EXPLORE THE MATERIAL —
#1 Answer each question from the article on the organic agriculture certificate program at the University of Georgia.
(a) What kind of shop does Lizabeth Simmons hope to open?
(b) According to Belcher, what do people do a lot with Christmas trees?
(c) After students study local farmers' problems, what do they do with the knowledge?
#2 Name every person mentioned by name in the article on the University of Georgia organic agriculture program.
#3 Write the next part of the article on the University of Georgia organic agriculture program, picking up after its final sentence.
TEXT FOR ANALYSIS Start Marker
Thursday, May 29, 2008

Organic Ag Program Benefits Students, Community

Students' interests in the organic agriculture certificate program at the University of Georgia aren't limited to growing peppers, sweet potatoes and pumpkins. Some students are hoping to start businesses with the knowledge they acquire.

One student, Lizabeth Simmons, is hoping to open a "florist shop featuring organic cut flowers while another student, Wesley Belcher, wants to open an organic Christmas tree farm," said Marc van Iersel, a UGA horticulture professor involved with the program.

Belcher is a UGA student and Christmas tree farmer. After getting into the program, he'd like to incorporate organic trees into his business because "some people feel that chemical residues are harmful to their health and the surrounding environment," he said.

"People handle Christmas trees a lot with their hands," Belcher said. So he'd like to offer them trees they can decorate without coming into contact with chemical residues.

"People will feel warm and fuzzy when they see that they're getting an organically grown Christmas tree," he said.

Benefits

The UGA certificate program provides hands-on learning opportunities for students. It benefits Georgia farmers by increasing awareness of organic agriculture as an alternative method of growing crops.

Van Iersel said farmers around Athens support the university's program. Students study local farmers' problems and try to solve them as part of the class research. Then they pass this knowledge back to the farmers.
TEXT FOR ANALYSIS End Marker
STORED DATA Start Marker
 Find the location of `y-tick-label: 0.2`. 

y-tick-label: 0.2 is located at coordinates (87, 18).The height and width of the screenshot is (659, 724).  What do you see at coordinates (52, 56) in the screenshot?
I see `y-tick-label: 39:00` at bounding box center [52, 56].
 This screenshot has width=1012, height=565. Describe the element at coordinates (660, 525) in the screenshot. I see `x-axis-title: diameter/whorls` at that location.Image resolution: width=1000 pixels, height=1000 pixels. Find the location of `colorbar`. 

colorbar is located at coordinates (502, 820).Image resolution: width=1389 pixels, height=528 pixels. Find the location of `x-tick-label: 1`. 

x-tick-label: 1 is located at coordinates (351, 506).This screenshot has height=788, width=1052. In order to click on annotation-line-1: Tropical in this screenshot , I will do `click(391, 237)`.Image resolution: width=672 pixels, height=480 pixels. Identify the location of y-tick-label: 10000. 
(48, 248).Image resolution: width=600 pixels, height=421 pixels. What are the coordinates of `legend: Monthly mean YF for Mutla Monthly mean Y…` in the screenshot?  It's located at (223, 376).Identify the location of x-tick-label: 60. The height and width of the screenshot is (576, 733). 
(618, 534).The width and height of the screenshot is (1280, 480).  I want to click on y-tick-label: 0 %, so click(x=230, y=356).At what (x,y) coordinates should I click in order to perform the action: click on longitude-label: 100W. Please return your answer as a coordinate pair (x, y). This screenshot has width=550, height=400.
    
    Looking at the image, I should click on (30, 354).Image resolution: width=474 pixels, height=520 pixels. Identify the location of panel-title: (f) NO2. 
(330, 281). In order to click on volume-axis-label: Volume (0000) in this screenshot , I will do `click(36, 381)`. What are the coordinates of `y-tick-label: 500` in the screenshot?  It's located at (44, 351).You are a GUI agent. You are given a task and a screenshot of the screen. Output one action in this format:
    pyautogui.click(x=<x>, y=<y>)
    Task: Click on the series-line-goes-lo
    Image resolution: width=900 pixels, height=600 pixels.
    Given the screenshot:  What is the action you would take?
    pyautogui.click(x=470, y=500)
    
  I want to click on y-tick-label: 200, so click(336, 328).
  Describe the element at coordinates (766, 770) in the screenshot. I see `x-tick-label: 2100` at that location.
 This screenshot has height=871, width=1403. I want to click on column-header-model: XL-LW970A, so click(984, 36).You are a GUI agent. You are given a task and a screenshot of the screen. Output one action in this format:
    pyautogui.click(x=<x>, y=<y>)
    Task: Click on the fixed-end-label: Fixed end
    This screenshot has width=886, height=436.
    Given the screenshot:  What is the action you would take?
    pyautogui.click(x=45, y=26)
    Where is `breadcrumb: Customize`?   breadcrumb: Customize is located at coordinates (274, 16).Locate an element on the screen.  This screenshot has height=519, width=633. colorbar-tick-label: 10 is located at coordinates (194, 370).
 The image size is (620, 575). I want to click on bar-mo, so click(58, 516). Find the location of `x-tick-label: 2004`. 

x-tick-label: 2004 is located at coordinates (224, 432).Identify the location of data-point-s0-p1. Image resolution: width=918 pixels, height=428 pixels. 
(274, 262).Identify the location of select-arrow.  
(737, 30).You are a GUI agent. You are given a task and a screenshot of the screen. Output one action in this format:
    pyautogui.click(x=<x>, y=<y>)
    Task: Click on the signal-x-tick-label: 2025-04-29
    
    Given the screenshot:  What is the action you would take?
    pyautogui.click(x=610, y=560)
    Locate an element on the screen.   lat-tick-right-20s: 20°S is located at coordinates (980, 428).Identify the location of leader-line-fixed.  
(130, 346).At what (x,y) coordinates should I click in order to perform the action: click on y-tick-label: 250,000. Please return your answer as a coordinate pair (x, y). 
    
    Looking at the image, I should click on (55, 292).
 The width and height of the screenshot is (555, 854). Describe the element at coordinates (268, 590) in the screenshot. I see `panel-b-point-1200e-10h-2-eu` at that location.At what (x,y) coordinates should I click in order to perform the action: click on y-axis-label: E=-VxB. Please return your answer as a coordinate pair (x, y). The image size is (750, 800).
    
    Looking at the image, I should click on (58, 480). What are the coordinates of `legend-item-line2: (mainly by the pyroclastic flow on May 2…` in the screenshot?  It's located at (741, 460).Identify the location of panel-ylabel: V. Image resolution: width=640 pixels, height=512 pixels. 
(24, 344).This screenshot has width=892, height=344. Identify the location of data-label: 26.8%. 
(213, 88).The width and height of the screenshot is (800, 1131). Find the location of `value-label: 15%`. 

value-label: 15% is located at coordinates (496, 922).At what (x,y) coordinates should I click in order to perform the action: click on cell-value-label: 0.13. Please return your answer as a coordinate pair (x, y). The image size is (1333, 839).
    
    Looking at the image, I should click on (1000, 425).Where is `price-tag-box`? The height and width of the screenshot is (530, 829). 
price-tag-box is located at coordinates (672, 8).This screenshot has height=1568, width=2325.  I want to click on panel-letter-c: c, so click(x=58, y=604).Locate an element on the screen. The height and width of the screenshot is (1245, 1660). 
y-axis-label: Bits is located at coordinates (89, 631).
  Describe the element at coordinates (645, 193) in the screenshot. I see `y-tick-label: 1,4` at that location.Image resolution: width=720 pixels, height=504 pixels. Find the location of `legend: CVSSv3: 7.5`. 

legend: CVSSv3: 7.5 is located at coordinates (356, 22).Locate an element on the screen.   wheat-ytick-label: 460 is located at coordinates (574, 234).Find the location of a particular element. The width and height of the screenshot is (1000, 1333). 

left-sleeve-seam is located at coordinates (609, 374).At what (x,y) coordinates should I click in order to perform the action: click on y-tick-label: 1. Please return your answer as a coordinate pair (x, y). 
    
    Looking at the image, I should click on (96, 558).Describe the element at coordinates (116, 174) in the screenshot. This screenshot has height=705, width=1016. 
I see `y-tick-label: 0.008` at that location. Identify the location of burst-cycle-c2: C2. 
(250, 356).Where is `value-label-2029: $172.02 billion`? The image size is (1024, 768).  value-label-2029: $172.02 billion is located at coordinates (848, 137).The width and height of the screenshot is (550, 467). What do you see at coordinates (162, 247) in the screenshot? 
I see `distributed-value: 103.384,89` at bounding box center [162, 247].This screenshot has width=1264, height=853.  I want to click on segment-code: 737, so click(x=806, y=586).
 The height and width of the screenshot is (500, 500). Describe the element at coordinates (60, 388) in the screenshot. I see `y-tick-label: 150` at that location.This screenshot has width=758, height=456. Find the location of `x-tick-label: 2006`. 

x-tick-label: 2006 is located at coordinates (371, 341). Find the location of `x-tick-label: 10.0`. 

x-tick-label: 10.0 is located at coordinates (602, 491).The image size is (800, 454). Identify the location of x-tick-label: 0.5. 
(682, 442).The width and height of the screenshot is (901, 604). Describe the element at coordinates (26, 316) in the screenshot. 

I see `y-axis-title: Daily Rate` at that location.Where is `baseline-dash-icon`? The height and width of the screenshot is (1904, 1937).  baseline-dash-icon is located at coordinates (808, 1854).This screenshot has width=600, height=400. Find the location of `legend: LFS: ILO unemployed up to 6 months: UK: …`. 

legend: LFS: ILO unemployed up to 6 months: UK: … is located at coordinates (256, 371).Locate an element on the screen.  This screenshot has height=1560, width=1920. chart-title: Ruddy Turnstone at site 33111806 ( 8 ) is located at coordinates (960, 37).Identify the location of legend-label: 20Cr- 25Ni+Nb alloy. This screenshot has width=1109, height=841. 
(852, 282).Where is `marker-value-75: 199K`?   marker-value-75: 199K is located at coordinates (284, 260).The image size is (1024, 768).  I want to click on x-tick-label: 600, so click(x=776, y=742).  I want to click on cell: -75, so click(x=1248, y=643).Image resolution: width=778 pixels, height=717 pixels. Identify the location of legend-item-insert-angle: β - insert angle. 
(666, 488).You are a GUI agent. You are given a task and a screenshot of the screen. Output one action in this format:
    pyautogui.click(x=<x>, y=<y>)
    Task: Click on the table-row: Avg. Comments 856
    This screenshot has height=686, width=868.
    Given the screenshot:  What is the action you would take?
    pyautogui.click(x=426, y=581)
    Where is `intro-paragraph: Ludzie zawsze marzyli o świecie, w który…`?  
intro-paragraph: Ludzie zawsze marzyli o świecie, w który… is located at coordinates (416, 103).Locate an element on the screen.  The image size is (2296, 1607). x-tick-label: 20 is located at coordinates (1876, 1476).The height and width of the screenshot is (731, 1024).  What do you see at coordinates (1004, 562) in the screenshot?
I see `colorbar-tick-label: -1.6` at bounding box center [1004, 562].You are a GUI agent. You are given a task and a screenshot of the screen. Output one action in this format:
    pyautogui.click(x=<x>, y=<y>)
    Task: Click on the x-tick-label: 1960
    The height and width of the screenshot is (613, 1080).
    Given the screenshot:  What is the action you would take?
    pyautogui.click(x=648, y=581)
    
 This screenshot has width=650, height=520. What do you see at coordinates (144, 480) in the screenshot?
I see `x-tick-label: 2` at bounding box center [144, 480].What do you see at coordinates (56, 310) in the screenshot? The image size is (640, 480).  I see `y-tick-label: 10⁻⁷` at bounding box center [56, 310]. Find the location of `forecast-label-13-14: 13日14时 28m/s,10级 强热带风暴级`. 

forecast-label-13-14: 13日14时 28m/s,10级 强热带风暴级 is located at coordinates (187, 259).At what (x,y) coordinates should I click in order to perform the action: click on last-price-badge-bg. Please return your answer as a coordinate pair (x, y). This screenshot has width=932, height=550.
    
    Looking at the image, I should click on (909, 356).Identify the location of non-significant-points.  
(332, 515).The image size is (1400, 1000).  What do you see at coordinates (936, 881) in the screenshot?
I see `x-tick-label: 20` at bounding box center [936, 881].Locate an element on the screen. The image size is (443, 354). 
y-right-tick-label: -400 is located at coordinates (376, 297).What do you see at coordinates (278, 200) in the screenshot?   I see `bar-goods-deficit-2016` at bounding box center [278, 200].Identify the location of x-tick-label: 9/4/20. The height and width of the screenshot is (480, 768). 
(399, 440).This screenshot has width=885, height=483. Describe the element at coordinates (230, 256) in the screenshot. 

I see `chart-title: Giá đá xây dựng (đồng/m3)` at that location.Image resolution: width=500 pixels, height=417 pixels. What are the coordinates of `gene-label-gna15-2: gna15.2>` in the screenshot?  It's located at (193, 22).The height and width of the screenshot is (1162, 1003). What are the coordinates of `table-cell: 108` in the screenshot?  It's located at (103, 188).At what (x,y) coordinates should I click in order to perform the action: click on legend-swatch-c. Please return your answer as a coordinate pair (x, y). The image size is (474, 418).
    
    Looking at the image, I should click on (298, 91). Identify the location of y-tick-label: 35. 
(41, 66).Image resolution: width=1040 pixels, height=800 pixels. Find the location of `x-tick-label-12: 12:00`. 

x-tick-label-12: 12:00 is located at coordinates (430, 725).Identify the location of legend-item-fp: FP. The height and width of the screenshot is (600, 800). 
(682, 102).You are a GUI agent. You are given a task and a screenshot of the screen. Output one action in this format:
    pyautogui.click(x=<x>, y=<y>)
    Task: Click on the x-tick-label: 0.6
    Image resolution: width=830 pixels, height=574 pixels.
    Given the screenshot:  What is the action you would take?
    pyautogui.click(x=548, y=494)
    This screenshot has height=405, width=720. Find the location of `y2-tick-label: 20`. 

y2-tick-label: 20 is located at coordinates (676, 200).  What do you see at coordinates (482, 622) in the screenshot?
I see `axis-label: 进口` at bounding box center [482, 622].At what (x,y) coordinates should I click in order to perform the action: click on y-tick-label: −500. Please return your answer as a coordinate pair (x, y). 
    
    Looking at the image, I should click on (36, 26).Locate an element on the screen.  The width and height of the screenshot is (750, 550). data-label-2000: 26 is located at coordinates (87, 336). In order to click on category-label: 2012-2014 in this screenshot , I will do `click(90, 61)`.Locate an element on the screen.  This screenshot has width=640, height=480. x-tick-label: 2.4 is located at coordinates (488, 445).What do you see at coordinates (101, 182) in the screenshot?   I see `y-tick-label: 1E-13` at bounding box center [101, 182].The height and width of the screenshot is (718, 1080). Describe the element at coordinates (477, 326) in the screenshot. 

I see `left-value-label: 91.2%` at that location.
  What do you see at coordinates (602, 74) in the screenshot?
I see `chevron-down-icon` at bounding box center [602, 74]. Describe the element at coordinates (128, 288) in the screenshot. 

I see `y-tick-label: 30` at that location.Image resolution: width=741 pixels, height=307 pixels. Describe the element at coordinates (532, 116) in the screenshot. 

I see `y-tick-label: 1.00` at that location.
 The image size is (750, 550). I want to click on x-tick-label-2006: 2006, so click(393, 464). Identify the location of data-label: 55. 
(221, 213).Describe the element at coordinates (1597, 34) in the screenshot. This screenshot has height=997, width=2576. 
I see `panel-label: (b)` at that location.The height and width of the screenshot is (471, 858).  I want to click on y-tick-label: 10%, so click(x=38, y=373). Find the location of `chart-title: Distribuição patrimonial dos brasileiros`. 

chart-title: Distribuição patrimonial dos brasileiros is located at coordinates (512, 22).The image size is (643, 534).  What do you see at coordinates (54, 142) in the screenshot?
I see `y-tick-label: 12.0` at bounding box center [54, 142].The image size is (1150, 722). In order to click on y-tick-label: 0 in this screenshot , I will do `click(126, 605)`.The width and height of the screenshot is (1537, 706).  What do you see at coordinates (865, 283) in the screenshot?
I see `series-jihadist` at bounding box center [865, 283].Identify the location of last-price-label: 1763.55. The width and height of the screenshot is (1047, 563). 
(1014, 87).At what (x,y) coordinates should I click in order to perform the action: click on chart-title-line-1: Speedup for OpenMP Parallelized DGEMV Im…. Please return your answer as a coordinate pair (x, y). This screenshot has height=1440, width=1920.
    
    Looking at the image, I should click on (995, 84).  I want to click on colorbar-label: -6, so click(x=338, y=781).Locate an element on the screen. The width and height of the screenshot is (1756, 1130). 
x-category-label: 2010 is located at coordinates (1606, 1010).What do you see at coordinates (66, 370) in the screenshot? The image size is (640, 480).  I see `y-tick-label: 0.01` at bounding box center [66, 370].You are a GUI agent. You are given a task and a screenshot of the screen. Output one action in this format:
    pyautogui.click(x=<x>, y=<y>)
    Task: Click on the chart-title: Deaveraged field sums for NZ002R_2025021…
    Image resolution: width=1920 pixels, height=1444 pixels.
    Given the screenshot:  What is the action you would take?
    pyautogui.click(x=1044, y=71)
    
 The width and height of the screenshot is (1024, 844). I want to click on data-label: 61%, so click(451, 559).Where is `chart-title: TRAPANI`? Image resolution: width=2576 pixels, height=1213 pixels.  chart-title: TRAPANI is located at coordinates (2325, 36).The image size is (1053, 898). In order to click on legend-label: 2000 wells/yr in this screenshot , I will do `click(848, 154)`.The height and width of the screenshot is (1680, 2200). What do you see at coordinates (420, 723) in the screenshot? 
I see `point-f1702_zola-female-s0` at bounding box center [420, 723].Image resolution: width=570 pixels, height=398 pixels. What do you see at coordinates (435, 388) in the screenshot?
STORED DATA End Marker
TASK-BY-TASK RESULTS —
#1
(a) A florist shop featuring organic cut flowers.
(b) They handle them a lot with their hands.
(c) They pass it back to the farmers.

#2 Lizabeth Simmons, Wesley Belcher, Marc van Iersel

#3
"The horticulture farm doesn't compete with local farmers," van Iersel said. "It serves more to educate the community and students about different ways to grow crops and the different, nontraditional options growers have."

"Our purpose is not to promote organic agriculture over traditional methods but to promote awareness of using alternative methods," he said.

Differences

Robert Tate, the primary caretaker and project coordinator for the UGA horticulture farm, has more than 10 years of experience with organic agriculture. He said, "The techniques are more labor-intensive than in traditional methods. However, methods such as crop rotation and drip tape, a form of irrigation, prove more efficient and ecologically friendly."

"Water conservation and soil rejuvenation are among the main concerns," Tate said. "Their objective in organic production is to grow quality produce and continually maintain good soil conditions."

The program has benefits throughout Athens. Anish Malladi, a horticulture assistant professor, said the program donates half of the certified organic produce grown at the horticulture farm to the Northeast Georgia Food Bank in Athens. The rest is sold as a club fundraiser.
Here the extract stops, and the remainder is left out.